Vorige week was het daar dan ineens: het regeerakkoord van Rutte IV. Na een middag lezen wist ik eerlijk gezegd nog steeds niet precies wat ik er van moest maken.
Natuurlijk, we zijn blij dat er een kabinet is. Veel belangrijke onderwerpen vragen om richting. En die richting kwam er, namelijk een duidelijk keuze op het gebied van klimaat en milieu. Vanuit de industrie is overwegend positief gereageerd op de regeringsplannen. De industrie wordt nu duidelijk als oplossing gezien en dat vind ik een goede ontwikkeling. Er zijn heus nog wel wat vragen te stellen over bijvoorbeeld de concreetheid van de plannen en de bijbehorende budgetten of het ophogen van de CO2-heffing voor de industrie.
Die punten laat ik voor nu even voor wat ze zijn en ik ga me concentreren op hét middel waar veel van wordt verwacht: maatwerk. Dat klinkt uiterst sympathiek. Wie is er nou tegen maatwerk? Ik ben er zelf wat te zuinig voor, maar het schijnt dat maatwerkpakken veel lekkerder zitten dan pakken die je gewoon in de winkel uit het rek koopt. Maatwerk kost wel iets meer tijd. Eerst meten en dan een paar keer terug komen, maar dan heb je ook echt wat: een pak dat zit als gegoten.
Gelukkig gaat het hier om maatwerk voor de industrie, om CO2 te reduceren. Maatwerk per installatie moet het gaan worden dus. Die wens begrijp ik heel goed. Zeker bij de top 12 industriële uitstoters zijn de installaties en de samenhang ertussen vaak specifiek per fabriek. Oplossingen om te reduceren kunnen ook het beste in samenhang worden gevonden.
Het goede nieuws is dat we al heel veel weten. De regionale industriële reductiestrategieën zijn er en die zijn ook beoordeeld door het Planbureau voor de Leefomgeving. We weten dus grosso modo met welke technologieën die plannen gerealiseerd kunnen gaan worden en we weten ook ongeveer wat daar aan infrastructuur voor nodig is. Om in de kledingvergelijking te blijven: Het is niet dat we de eerste meetafspraak vandaag gaan inplannen.

OPGAVEN>
a) Geef bij elk van de volgende beweringen aan of ze overeenkomen met het fragment over het regeerakkoord. Antwoord per bewering met ja of nee en citeer de doorslaggevende woorden letterlijk. (i) De industrie heeft overwegend negatief gereageerd op de regeringsplannen. (ii) De regionale industriële reductiestrategieën zijn beoordeeld door het Planbureau voor de Leefomgeving. (iii) Het maatwerk moet per installatie worden toegepast.
b) Zet het fragment over het regeerakkoord en maatwerk voor de industrie voort. Begin na de laatste zin die er staat.

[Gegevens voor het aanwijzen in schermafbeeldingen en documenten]
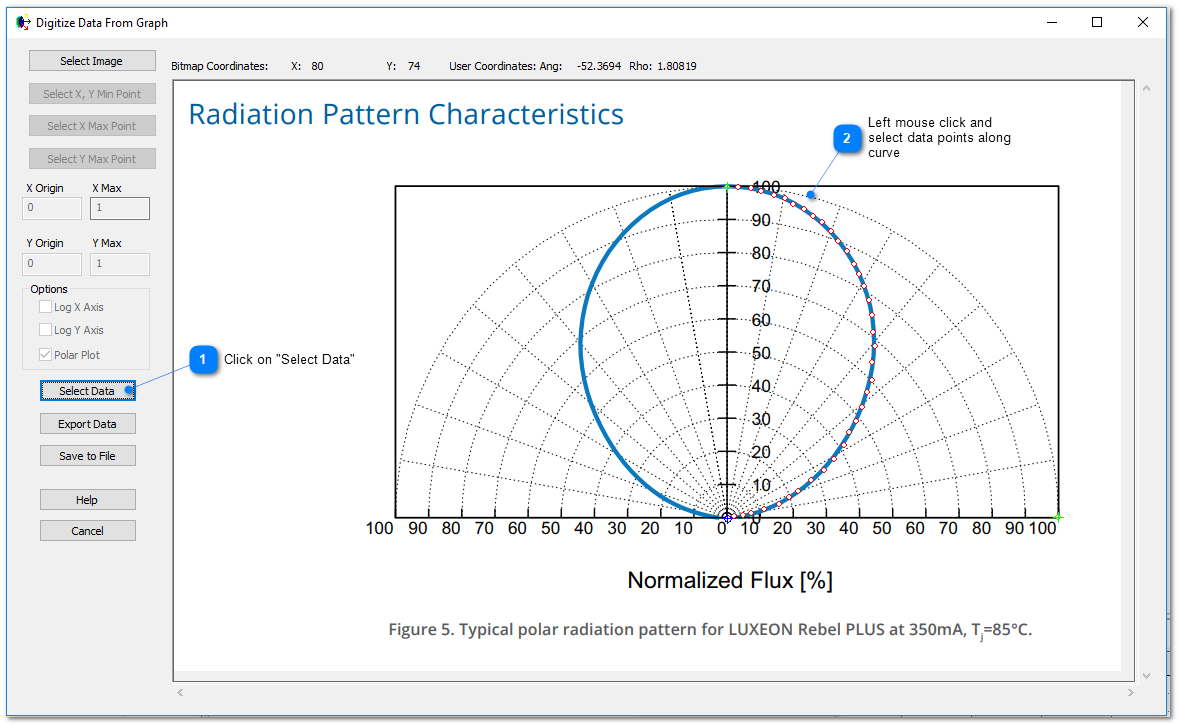Click the vertical scrollbar down arrow
This screenshot has width=1180, height=727.
tap(1146, 675)
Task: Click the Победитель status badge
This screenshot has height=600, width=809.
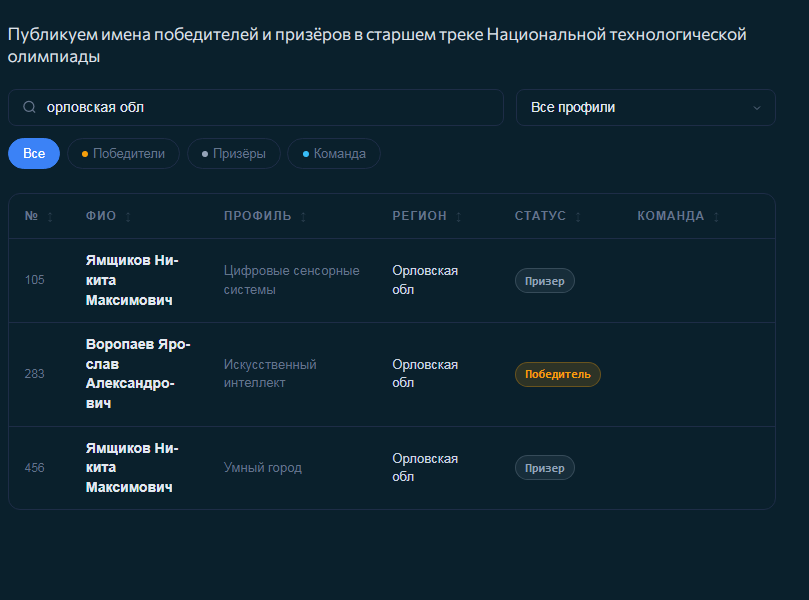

ANTWOORDEN>
a)
(i) Nee: "Vanuit de industrie is overwegend positief gereageerd op de regeringsplannen."
(ii) Ja: "De regionale industriële reductiestrategieën zijn er en die zijn ook beoordeeld door het Planbureau voor de Leefomgeving."
(iii) Ja: "Maatwerk per installatie moet het gaan worden dus."

b)
Bovendien hebben we een redelijk goed werkend instrument: de SDE++ in combinatie met de CO2-heffing en de stijgende ETS-prijs. Voor veel technologieën geldt dat zij prima een plek kunnen vinden binnen de subsidieregeling voor duurzame energie SDE++. We moeten daarbij wel opletten dat er genoeg budget in de pot zit en dat sommige technieken niet structureel achter het net vissen. Maar als dat wordt opgelost, verwacht ik dat zo’n 70-80% van de industriële reductie via deze route kan worden bediend. Eigenlijk hetzelfde als een pak in de winkel kopen, want voor de meeste mensen voldoen de standaardmaten gewoon.
Toch blijft er een deel over waarvan ik verwacht dat je dat met maatwerk moet gaan realiseren. De SDE++ heeft naast de eerdere voordelen ook wat inherente nadelen namelijk. De SDE++ is een marktmechanisme en vooral geschikt voor concurrentie binnen een bepaalde technologie. De SDE++ vereist ook dat er verschillende projecten binnen een categorie zijn. Maar hoe gaan we daarmee om als je de enige staalfabriek in Nederland bent?
Dan is er nog het element van tijd. Om wezenlijk wat te bereiken is 2030 binnen de industrie echt wel morgen. De maatwerkaanpak zal eerst nog door Brussel geaccordeerd moeten worden en daarvoor is noodzakelijk dat helder is via welke regeling deze aanpak gerealiseerd zal gaan worden. En dat zal toch minimaal een jaar of wat duren en dan doen we het heel netjes. Soms ben je voor je Italiaanse maatpak afhankelijk van de lokale fabrikant van stoffen en zit er wat vertraging op de lijn.
Laat me helder zijn, ik ben een voorstander van maatwerk. Ik denk dat het voor sommige industriële partijen onontkoombaar is. Maar er is – terecht – grote haast en er zijn grote politieke verwachtingen van deze maatwerkaanpak. Er moet zo snel mogelijk werk worden gemaakt van die maatwerkaanpak, maar ik denk dat het ook goed is om in de tussentijd naar verbetering van het bestaande mechanisme van de SDE++ te kijken. De bedrijven zijn in de komende periode vooral op zoek naar zekerheid, waarmee ze de al geïdentificeerde projecten kunnen gaan realiseren.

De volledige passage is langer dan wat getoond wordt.